• **YOUR TASK**: Give the lines below again exactly, starting with the line that holds "Where should I click to: Go" and going on through the line that holds "Task: Click the tab search dropdown circle".

• **ENTRIES SUPPLIED**:

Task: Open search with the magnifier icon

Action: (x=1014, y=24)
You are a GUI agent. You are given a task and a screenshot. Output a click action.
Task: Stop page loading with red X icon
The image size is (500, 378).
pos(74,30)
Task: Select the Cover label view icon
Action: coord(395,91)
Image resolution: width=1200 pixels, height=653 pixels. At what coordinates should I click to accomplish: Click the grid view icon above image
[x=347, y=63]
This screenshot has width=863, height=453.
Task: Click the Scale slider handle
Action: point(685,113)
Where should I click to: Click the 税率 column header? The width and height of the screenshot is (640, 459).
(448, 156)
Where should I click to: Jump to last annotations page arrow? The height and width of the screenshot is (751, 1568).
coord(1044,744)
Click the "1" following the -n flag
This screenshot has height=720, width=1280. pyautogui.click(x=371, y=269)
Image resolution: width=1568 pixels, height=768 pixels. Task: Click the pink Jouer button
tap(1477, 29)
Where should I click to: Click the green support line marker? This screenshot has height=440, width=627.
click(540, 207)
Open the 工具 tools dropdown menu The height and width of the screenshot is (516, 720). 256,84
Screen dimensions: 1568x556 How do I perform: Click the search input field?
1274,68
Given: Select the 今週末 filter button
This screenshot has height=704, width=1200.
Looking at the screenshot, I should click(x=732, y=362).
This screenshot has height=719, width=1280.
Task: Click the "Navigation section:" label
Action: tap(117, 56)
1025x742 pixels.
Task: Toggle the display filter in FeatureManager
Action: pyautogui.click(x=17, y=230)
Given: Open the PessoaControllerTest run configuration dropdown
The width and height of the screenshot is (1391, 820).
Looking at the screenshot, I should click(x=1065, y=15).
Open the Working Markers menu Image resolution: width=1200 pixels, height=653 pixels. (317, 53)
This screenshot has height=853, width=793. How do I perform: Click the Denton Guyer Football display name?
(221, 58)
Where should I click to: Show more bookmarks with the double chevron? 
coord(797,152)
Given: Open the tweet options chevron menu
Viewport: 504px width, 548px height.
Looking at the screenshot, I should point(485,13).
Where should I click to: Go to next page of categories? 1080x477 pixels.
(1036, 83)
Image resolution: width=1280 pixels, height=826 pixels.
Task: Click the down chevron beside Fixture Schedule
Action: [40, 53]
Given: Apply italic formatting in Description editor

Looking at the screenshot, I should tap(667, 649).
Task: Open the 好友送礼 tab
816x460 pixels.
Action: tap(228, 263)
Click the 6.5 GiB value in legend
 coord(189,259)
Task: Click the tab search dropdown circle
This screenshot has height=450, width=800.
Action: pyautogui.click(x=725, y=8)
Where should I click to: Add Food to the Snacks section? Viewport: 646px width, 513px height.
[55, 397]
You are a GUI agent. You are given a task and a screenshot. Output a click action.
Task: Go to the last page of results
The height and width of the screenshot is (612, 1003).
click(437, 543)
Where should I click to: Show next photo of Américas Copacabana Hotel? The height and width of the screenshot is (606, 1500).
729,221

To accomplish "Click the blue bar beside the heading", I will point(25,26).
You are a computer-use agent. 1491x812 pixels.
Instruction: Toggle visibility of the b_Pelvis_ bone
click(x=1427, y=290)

• **WRITTEN SOLUTION**:
Where should I click to: Go to next page of categories? 1080x477 pixels.
(1036, 83)
Image resolution: width=1280 pixels, height=826 pixels.
Task: Click the down chevron beside Fixture Schedule
Action: [40, 53]
Given: Apply italic formatting in Description editor

Looking at the screenshot, I should tap(667, 649).
Task: Open the 好友送礼 tab
816x460 pixels.
Action: tap(228, 263)
Click the 6.5 GiB value in legend
 coord(189,259)
Task: Click the tab search dropdown circle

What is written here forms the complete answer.